The excess-profits tax does not bear harshly on wealthy stockholders since, in paying this tax, they escape other and possibly even heavier taxes. The tax seriously affects only stockholders of comparatively small income.
While the present method of corporate taxation is unfair in forcing stockholders of small income to bear a burden of tax grossly in excess of the tax paid by persons whose income is even greater but arises from other sources, it is equally iniquitous in affording shrewd stockholders of large income an avenue of escape from individual income tax.
We have thus far assumed, you will recall, that the corporation distributes the profits left after payment of taxes. As a matter of fact, many, if not most, corporations distribute only a fraction of their profits. The rest are reinvested in liquidating indebtedness or expanding the business. Stockholders are not taxed on income thus reinvested.

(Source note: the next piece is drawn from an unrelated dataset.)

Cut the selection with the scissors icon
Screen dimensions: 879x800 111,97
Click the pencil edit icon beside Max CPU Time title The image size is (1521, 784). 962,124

A person engaged in trade or farming, individually or in partnership, is taxed on profits which are retained for developing the business or the farm, as well as upon profits actually withdrawn. A professional or salaried man may immediately invest a portion of his income in stocks; but the income so invested is not exempt from tax.

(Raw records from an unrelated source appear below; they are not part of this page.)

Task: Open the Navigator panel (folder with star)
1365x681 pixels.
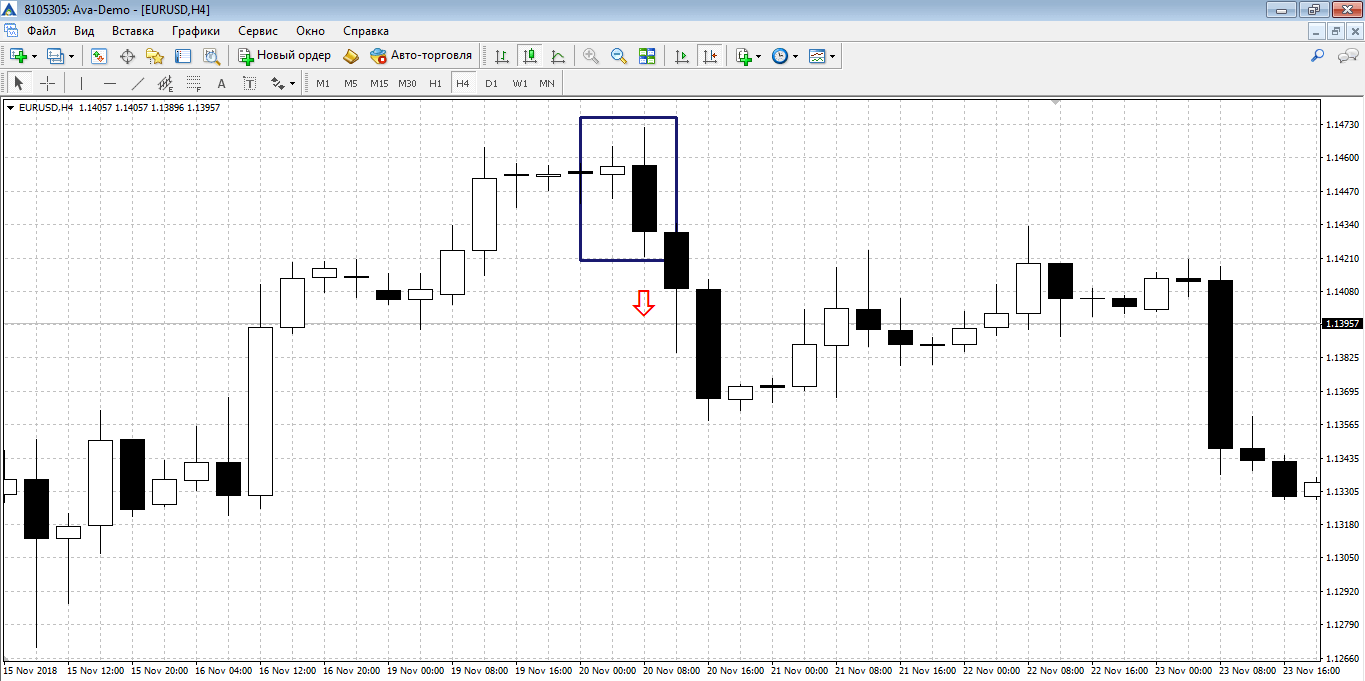Action: [x=155, y=56]
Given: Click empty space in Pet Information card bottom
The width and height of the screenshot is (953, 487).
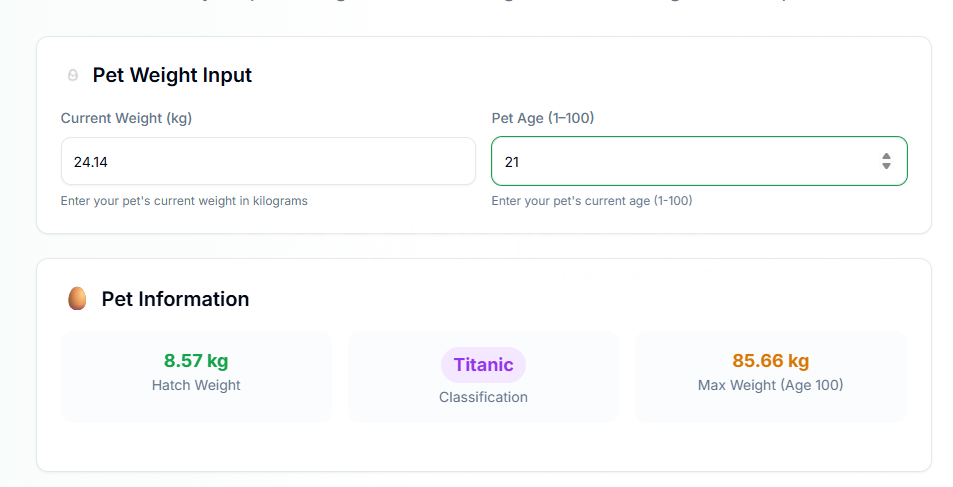Looking at the screenshot, I should point(483,447).
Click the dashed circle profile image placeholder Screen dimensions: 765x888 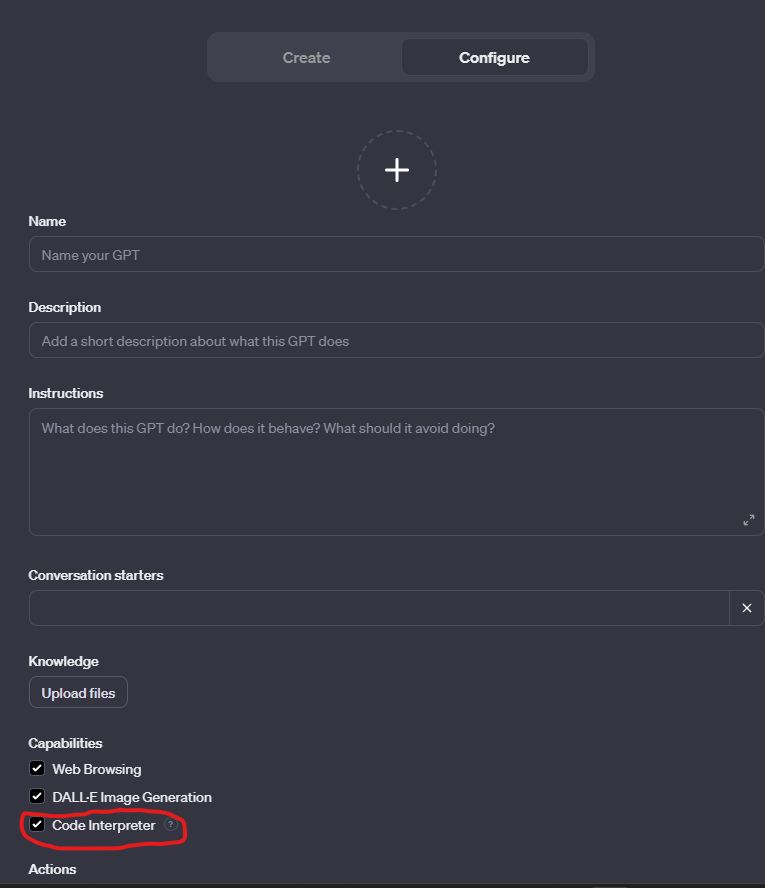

This escape of accumulated corporation profits from the individual surtaxes which are payable on all other forms of income, except interest from tax-free bonds, affords no relief to the stockholder of comparatively small income. Subject as he is to little or no individual surtax, and with dividends exempt from the normal tax, he is unconcerned (from the standpoint of taxes) whether the profits of the corporation are distributed or not.
It is the stockholder of large means, comparatively lightly affected by the corporation income and profits taxes even on profits which are distributed, who finds this accumulation of corporation profits an effective agency for escaping federal taxation.
A person whose taxable income has reached a million dollars will be taxable at the rate of 73 per cent on additional income, consisting of undivided profits of an unincorporated business.
A person of like income holding stock in a corporation will be taxed on undivided profits of the corporation only to the extent of the corporation tax, which may be as low as 10 per cent. Thus a stockholder may avoid 63 per cent of the 73 per cent tax which the law contemplates that he shall pay. The accumulated profits will, it is true, probably be reflected in the value of the corporation stock; and hence will increase the taxable gain, or decrease the deductible loss, upon a sale of the stock. But if the stock has materially increased in value, a thrifty investor, whose income is large, will hold on to it.
Whatever your attitude toward progressive taxation may be, I am sure you will agree with me that such inequality in the application of a progressive tax is intolerable.
IV
It is often easier to find powder with which to blow up an existing system than to provide material for a new one. Fortunately, those who would wipe out the excess-profits tax have a constructive plan of replacement. The proposed law is roughly as follows. Retain the fiction that a corporation is a separate person. Levy a flat rate of tax on the profits of a corporation. Add a proviso that profits which are distributed to stockholders within six months of the close of a corporation’s business year shall be exempt from the corporation tax. And make the tax so high that a corporation will be forced to seek the exemption by distributing all of its profits. The stockholders will then be subject to the income tax on these distributed profits as on any other income. The corporation tax will be simply a goad to drive corporation profits under the shears of the personal income tax.
Corporations will be permitted to distribute profits, either in cash dividends or, with the approval of the Commissioner of Internal Revenue, in promissory notes bearing a rate of interest sufficiently high in respect to the corporation’s credit, to make the notes worth approximately par.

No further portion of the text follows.